Porti Traghetti

Traghetti, la Grecia pronta a rivedere i protocolli sanitari dal 4 agosto

Atene – La Grecia si prepara a entrare nella “fase 2” nel cabotaggio marittimo. Fino al 4 agosto restano validi i protocolli sanitari per i passeggeri delle navi costiere: attualmente il numero massimo di persone consentito è pari al 60% della capacità massima per le navi senza cabina e del 65% per le navi con cabina. Ma qualcosa potrebbe cambiare, nel caso in cui la pandemia non dovesse dare segnali preoccupanti.

Il ministro della Politica marittima, Iannis Plakiotakis, ha affermato che è “molto importante che i passeggeri e gli equipaggi rispettino le misure restrittive” ma ha aggiunto che, “in cooperazione con esperti e sulla base di dati epidemiologici specifici i protocolli saranno rivalutati dopo il 4 agosto”.

Ogni giorno, la Guardia costiera nella maggior parte dei porti greci effettua controlli sistematici sulle navi costiere per verificare la conformità alle misure di protezione anti-Covid da parte di passeggeri ed equipaggi.

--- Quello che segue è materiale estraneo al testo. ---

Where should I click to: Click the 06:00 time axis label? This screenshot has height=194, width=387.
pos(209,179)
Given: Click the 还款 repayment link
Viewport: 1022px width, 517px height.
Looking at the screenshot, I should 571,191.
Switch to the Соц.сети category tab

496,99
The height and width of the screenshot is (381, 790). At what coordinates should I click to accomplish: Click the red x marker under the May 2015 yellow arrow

Tutti i passeggeri sono sottoposti a controllo termico, e il distanziamento di 1,5 metri è obbligatorio in tutte le aree all’interno della nave. L’uso della mascherina è obbligatorio solo all’interno della nave. Inoltre, sulle navi è prevista una disposizione speciale per i passeggeri dei posti: un posto occupato e un posto vuoto adiacente, sia anteriore che posteriore.